Here's an answer (but you might not like it*): Mathway.

You can intuitively create expressions in their rendered chat box. Then highlight the expression and copy and paste into a regular text box. When you do, it gives it inline.

For example, entering into Mathway the expression you mentioned:

And then highlighting, copying (I had to do a Ctrl+A to highlight it and a Ctrl+C to copy), and pasting gives: ((e^(x^(2)+7)(6x))(5x+2)-(e^((x^(2)+7)))(5))/((5x+2)^(2))

* I say you might not like it because the program is designed to help the students solve problems/cheat and you might not want your students interacting with such a site.

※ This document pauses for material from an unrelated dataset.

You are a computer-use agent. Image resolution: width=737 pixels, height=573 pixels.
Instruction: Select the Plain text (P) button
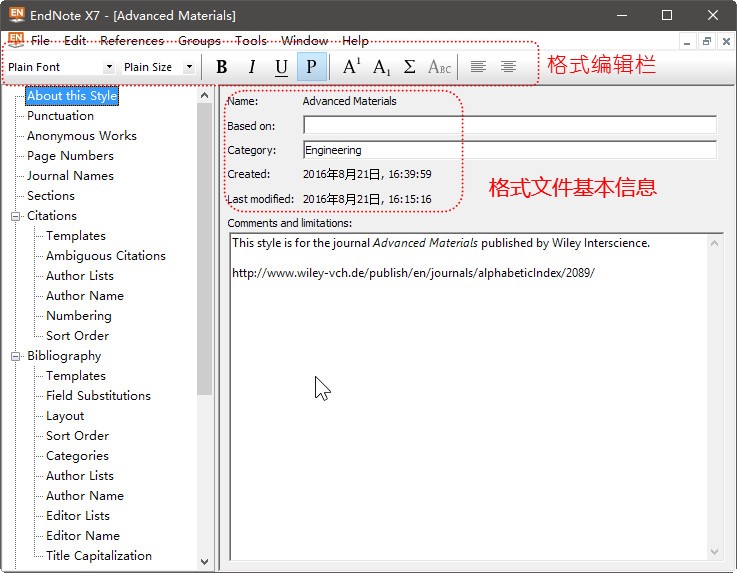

• @AegisCruiser: Another way, with a similar concern that Aeryk gave in the * footnote, is WolframAlpha. Commented Mar 19, 2021 at 16:27
• @DaveLRenfro Surely Wolfram|Alpha wasn't designed to help students cheat. Or are you saying instructors may not want to send their students to WA? Commented Mar 19, 2021 at 16:33
• I'm saying that if, for example, the OP wants students to factor polynomials, simplify rational expressions, evaluate the derivative of an explicitly defined function, perform some standard integration problems (indefinite or definite), etc. then pasting in the stuff at WolframAlpha pretty much defeats the purpose. If it doesn't do this for them when entering the expression, it's not going to be very difficult for them to figure out that all one needs to do is write "simplify" or "differentiate" (or $d/dx)$ before the expression. Commented Mar 19, 2021 at 16:37
• @DaveLRenfro, they will do it anyway. Concentrate on the concepts behind the manipulation. Commented Mar 20, 2021 at 17:26
• @vonbrand: For some courses --- college algebra (see course objectives on p. 2), business calculus (see p. 5), etc. --- local department course requirements may leave little wiggle room for concentrating on the concepts. If the OP is in such a situation, it's probably best not to advertise tools such as this. However, for more advanced math major courses, one would probably want to explicitly assist students' skills in using them. Commented Mar 20, 2021 at 20:54

As mentioned in the comments, Mathquill (http://docs.mathquill.com/en/latest/) allows pretty print entry (and copy/paste from other mathquill environments) and outputs latex. Khan Academy's KAS.js (https://github.com/Khan/KAS) can parse latex and output inline math. I've stuck the two together here: https://trkern.github.io/inliner.html

The output isn't optimal, since KAS makes changes to an equation's structure at the parsing stage.